TRAVERSE CITY, MICH.-- General Motors and Toyota Motor Manufacturing North America have both agreed to consider giving a new consortium of Michigan tool and die companies the contract for future vehicle programs.
The U.S. Tooling Coalition, a year-old group of eight of the largest tool and die shops in the industry, is attempting to market its members services collectively. The effort is part of a push to help bolster the U.S. tool and die industry, which is under pressure from overseas competitors.
Jay Baron, president of the Center for Automotive Research, who has been assisting the consortium, said the approach could help established tool and die companies compete for business.

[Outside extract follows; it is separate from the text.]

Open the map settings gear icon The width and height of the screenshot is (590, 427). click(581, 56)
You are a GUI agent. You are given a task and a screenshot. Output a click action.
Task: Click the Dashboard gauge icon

These companies are under tough cost pressure right now, Baron explained Monday, Aug. 4, between meetings at the Management Briefing Seminars. They struggle to cut 20 or 30 percent out of their costs, and then their customers come back and ask for another 20 or 30 percent.
Baron said the biggest pressure is coming from overseas competitors. Although he declined to reveal names, Baron recounted a recent consortium bid in which the group managed to reduce its proposed project cost by 25 percent. But the winning bid went to a Japanese company whose price was 50 percent lower than that, according to Baron.
Its possible that they are using a different model, which might include having some substantial part of the work done in another country, like China, Baron said.
The state of Michigan is supporting a second coalition of tool and die shops, called United Tooling International. That coalition consists of smaller companies around the state.
Baron estimates that as many as 65,000 people are employed in the automotive tool and die industry in Michigan, representing more than one-fifth of the entire North American industry.